Our members are also aware of two key opportunities available to our business. Both are critical areas that must begin to receive attention soon to avoid becoming big problems later.
For at least the last two decades, the average age of the air show spectator has been steadily increasing. Over an 18-year period, the percentage of air show spectators over 60 years of age more than doubled from 8.1 percent in 1998 to 18.8 percent in 2016. During the same period, the percentage of air show spectators from every age group over 45 increased (sometimes substantially) and the percentage of air show spectators from every age group under 45 decreased.
The bad news is that air shows face a significant dilemma in an aging spectator base that could eventually do real damage to our industry. The good news is that this is a very solvable problem and, if addressed purposefully, the pursuit of solutions should be a boon to our entire industry.
Young families are the natural sweet spot for our events. Outdoors. Inexpensive. Exciting. Many different things to see and do. Our members recognize that they must take steps to accentuate these features to this natural constituency. But confronting this threat cannot be postponed indefinitely. Event organizers realize that new programming must begin soon if we are to address the inevitability of an aging demographic spectator base who will eventually stop attending our events.
Who are we? What are we about? How do we want to be perceived by potential ticket buyers and sponsors?
Our competitors (professional sports, car racing, amusement parks, music concerts) are aggressive in their efforts to build their brand. Establishing and maintaining those brands have helped solidify the perceptions and reputations of their events among current and prospective customers and sponsors. And, many of our members have made the case that air shows need to do the same thing.
We provide a unique and exciting type of entertainment. We are patriotic. We are educational. We are family-oriented. These are foundational truths that can be used to create a meaningful branding program within the air show community.
But, for the most part, the investment we make in branding doesn’t pay off this year or even next year.
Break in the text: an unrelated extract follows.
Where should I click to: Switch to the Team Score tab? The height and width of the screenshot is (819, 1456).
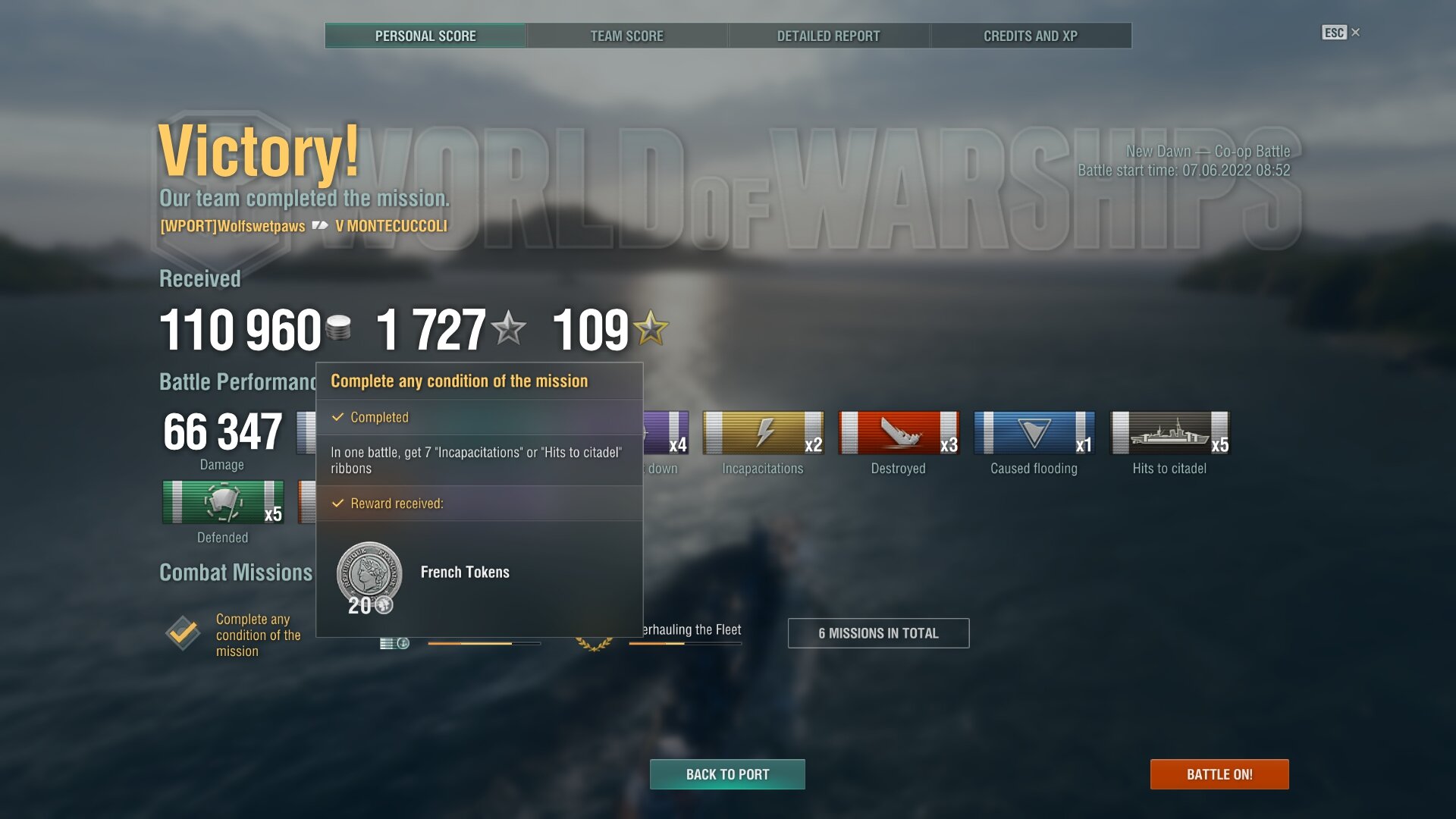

It takes multiple cycles to establish a tone and reputation for your air show that contribute to creating your brand equity, which, once established, requires constant attention.
A single common assumption among the members with whom I’ve spoken this year about the future viability of our industry is, that responding to the challenges by taking full advantage of the opportunities will require that we become proficient at looking past the present in order to act now to improve air shows in the mid- and long-term future.
Raising ticket prices, laying the groundwork for air show professionalism, addressing demographic challenges and doing the preparatory work necessary to build and maintain brand equity all require that, together, we prepare for our industry’s future even as we continue the day-to-day work of running our businesses. And, as ICAS begins its second half-century of serving the air show community, that maturation, that recognition that we must plan ahead, is central to the long-term health and sustainability of the air show industry.